The traditional CJK charsets

CJK Ideographs

CJK is an acronym for "Chinese, Japanese, Korean". What's common to these three East Asian languages is that they all use a substantial number of ideographic characters (several thousand, not enumerable with 8 bits) historically dating back to the Chinese Han dynasty. These Han ideographs are called hanzi in Chinese, kanji in Japanese, and hanja in Korean and are unified as "CJK ideographs" in Unicode.
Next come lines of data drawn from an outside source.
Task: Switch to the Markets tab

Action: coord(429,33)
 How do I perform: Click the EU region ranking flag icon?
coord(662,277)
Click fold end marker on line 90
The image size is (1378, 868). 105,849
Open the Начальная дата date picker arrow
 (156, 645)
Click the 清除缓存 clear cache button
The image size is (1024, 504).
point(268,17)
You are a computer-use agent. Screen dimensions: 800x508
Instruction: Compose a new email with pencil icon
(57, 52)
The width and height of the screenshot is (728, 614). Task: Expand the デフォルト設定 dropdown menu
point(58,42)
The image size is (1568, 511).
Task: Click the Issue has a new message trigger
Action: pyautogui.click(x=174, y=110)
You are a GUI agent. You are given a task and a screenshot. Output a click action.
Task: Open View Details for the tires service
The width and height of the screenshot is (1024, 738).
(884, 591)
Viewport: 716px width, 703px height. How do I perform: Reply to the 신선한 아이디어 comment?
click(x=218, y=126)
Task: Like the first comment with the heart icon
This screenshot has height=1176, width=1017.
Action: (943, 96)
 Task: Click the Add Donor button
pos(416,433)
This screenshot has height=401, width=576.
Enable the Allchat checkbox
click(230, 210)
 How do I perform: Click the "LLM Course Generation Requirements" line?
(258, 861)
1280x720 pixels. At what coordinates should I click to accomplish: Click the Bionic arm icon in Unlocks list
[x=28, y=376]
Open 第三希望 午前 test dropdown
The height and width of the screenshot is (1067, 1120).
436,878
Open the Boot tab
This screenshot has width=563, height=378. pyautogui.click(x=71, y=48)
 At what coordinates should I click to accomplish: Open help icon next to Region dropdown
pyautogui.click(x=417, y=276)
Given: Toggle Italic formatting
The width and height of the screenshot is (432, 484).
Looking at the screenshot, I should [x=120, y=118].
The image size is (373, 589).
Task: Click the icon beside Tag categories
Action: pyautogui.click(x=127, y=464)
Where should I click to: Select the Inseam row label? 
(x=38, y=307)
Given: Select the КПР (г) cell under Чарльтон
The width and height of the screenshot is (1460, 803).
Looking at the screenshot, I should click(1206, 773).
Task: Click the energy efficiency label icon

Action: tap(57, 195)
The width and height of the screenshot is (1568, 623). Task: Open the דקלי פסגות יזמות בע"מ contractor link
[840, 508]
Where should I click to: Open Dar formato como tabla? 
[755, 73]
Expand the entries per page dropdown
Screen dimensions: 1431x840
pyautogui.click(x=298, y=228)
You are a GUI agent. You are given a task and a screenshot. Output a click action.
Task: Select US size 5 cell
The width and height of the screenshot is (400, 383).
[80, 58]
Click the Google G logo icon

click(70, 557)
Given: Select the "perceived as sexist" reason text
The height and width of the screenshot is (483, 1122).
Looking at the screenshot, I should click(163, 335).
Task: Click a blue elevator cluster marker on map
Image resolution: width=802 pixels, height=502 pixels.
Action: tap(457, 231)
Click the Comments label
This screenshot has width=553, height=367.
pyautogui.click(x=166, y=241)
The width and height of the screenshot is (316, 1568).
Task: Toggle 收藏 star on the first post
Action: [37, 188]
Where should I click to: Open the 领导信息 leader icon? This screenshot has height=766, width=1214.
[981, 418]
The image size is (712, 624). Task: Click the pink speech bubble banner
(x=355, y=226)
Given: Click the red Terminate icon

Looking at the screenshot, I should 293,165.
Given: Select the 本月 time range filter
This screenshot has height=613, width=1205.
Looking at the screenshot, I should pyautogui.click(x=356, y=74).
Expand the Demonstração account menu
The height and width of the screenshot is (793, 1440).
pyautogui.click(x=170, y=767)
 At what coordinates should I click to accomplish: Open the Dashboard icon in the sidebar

For most ideographs, the pronunciation varies between the different languages but the meaning is similar so that Chinese text is somewhat comprehensible to Japanese readers.

CJK Syllabics

Besides the ideographs, syllabic scripts are used in Japanese and Korean (interspersed with the Han ideographs): Japanese employs its Kana alphabets (Hiragana and Katakana) and Korean its Hangul syllables.

The first double-byte character set: JIS X 0208

The Japanese character set JIS X 0208 (originally named JIS C 6220) was the first standardized charset to break the 8bit barrier in 1976. In a way, it is an early Unicode because it also contained the basic Greek and Cyrillic alphabets and symbols besides the Latin alphabet, the Hiragana and Katakana syllables and the most important Kanji (Chinese ideographs) required for Japanese.

On X11, you can have a look at the JIS X 0208 code chart with the command

	xfd -fn "*jisx0208*" &

[xfd screenshot: first page of JIS X 0208]

The JIS X 0208 characters are organized in 94 rows ("ku") of 94 cells ("ten") so that they can be mapped over the 94 printable G0 characters of ASCII as specified by ISO 2022. JIS X 0208 is thus structurally limited to 94×94 = 8'836 characters and with that low number no feasible replacement for Unicode with its 40'000+ characters. JIS X 0208 has been extended through a companion JIS X 0212 holding a 94×94 grid of supplementary symbols, accented letters and additional kanji, that can be accessed through ISO-2022 shift sequences.

JIS X 0208 was the first double-byte character set (DBCS). There are various character encoding schemes to access these double-byte characters:

Much of this is described in Ken Lunde's book Understanding Japanese Information Processing and its online companion CJK.INF.

On Unix/X11, the JIS X 0208 kanji can be used in the kterm terminal emulator.

GB, KSC & Co.: the Chinese and Korean national charsets

Chinese and Korean standardizers followed the JIS X 0208 example and defined their own 94×94 grids. {ISO-2022,EUC}-{CN,TW,KR} are the MIME labels used for these national standard coded character sets. GB 2312 is the Chinese equivalent to JIS X 0208 holding 6'763 hanzi, KS C 5601 the Korean DBCS holding 4'888 hanja and 2'350 Hangul syllables, and CNS 11643 Plane 1 the Taiwanese (Traditional Chinese) standard (albeit the not formally specified industry-standard "Big5" is used more often in Taiwan).

The Chinese terminal emulator cxterm can handle GB and Big5 hanzi using its own configurable input dictionary.